**PROBLEM TO SOLVE:** Retype every entry below exactly as it stands.

**EXERCISE DATA:**

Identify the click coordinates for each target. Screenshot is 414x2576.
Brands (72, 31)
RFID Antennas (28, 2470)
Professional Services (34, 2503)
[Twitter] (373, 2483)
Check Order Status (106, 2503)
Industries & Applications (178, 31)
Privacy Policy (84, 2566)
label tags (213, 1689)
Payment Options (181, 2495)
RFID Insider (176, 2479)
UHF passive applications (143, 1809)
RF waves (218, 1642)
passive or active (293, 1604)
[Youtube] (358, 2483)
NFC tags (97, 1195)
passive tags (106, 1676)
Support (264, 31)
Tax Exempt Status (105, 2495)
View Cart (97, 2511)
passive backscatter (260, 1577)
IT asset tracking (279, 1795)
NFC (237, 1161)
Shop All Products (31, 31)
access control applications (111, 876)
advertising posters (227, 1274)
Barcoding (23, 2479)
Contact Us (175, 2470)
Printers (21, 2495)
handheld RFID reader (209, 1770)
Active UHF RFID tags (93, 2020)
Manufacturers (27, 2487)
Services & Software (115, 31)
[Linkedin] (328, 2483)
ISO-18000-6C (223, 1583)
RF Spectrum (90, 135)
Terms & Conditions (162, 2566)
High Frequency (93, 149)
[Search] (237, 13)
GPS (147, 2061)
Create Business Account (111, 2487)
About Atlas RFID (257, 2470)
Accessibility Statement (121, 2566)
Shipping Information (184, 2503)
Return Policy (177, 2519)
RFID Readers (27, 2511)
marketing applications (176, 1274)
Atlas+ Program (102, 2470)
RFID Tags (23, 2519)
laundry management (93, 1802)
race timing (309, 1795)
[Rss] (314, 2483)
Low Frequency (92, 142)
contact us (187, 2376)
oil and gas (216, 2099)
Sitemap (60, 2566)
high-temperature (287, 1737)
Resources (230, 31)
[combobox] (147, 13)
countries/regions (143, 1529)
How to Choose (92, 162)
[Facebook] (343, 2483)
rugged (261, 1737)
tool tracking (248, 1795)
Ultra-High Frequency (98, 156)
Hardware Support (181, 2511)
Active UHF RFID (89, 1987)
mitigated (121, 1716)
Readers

**ANSWER FOR THIS EXERCISE:**
Identify the click coordinates for each target. Screenshot is 414x2576.
Brands (72, 31)
RFID Antennas (28, 2470)
Professional Services (34, 2503)
[Twitter] (373, 2483)
Check Order Status (106, 2503)
Industries & Applications (178, 31)
Privacy Policy (84, 2566)
label tags (213, 1689)
Payment Options (181, 2495)
RFID Insider (176, 2479)
UHF passive applications (143, 1809)
RF waves (218, 1642)
passive or active (293, 1604)
[Youtube] (358, 2483)
NFC tags (97, 1195)
passive tags (106, 1676)
Support (264, 31)
Tax Exempt Status (105, 2495)
View Cart (97, 2511)
passive backscatter (260, 1577)
IT asset tracking (279, 1795)
NFC (237, 1161)
Shop All Products (31, 31)
access control applications (111, 876)
advertising posters (227, 1274)
Barcoding (23, 2479)
Contact Us (175, 2470)
Printers (21, 2495)
handheld RFID reader (209, 1770)
Active UHF RFID tags (93, 2020)
Manufacturers (27, 2487)
Services & Software (115, 31)
[Linkedin] (328, 2483)
ISO-18000-6C (223, 1583)
RF Spectrum (90, 135)
Terms & Conditions (162, 2566)
High Frequency (93, 149)
[Search] (237, 13)
GPS (147, 2061)
Create Business Account (111, 2487)
About Atlas RFID (257, 2470)
Accessibility Statement (121, 2566)
Shipping Information (184, 2503)
Return Policy (177, 2519)
RFID Readers (27, 2511)
marketing applications (176, 1274)
Atlas+ Program (102, 2470)
RFID Tags (23, 2519)
laundry management (93, 1802)
race timing (309, 1795)
[Rss] (314, 2483)
Low Frequency (92, 142)
contact us (187, 2376)
oil and gas (216, 2099)
Sitemap (60, 2566)
high-temperature (287, 1737)
Resources (230, 31)
[combobox] (147, 13)
countries/regions (143, 1529)
How to Choose (92, 162)
[Facebook] (343, 2483)
rugged (261, 1737)
tool tracking (248, 1795)
Ultra-High Frequency (98, 156)
Hardware Support (181, 2511)
Active UHF RFID (89, 1987)
mitigated (121, 1716)
Readers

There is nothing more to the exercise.